(Beginning of Extracted material)

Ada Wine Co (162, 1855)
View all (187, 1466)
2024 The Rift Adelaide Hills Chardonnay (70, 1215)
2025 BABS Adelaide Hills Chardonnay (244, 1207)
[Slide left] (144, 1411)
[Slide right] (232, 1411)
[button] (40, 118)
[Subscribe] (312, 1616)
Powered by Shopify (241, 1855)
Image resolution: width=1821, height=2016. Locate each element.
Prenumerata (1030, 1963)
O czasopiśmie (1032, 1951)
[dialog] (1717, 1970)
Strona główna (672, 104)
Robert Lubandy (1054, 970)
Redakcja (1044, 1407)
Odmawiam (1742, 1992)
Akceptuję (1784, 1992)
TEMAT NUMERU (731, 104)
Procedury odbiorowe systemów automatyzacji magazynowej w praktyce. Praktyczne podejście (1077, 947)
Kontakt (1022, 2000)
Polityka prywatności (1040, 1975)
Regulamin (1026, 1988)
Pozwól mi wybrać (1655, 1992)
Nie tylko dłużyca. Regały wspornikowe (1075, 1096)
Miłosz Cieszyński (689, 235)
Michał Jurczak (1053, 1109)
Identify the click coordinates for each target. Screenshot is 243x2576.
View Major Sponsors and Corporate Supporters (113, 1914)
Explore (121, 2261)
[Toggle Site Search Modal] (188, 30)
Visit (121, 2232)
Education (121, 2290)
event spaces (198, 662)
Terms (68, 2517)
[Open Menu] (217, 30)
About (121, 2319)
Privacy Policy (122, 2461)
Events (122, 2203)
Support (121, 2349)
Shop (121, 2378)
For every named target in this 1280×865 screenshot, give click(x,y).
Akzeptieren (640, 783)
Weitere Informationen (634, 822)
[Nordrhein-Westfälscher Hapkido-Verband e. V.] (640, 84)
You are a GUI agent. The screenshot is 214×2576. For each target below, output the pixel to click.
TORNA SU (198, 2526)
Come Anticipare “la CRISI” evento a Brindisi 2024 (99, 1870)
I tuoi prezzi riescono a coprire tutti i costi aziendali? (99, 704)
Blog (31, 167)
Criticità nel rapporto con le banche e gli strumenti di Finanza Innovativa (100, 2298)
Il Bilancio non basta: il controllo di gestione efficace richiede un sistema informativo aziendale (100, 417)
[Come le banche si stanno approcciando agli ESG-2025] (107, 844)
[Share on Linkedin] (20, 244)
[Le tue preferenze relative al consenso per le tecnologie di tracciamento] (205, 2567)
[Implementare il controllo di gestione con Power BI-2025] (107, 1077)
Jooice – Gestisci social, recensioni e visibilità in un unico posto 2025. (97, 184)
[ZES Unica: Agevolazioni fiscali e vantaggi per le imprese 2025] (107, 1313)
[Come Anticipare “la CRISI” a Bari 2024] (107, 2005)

(End of Extracted material)

## What to work on
Using the material above, work out how many lines hold the word "View". Reply with that number alone.

## Expected output
2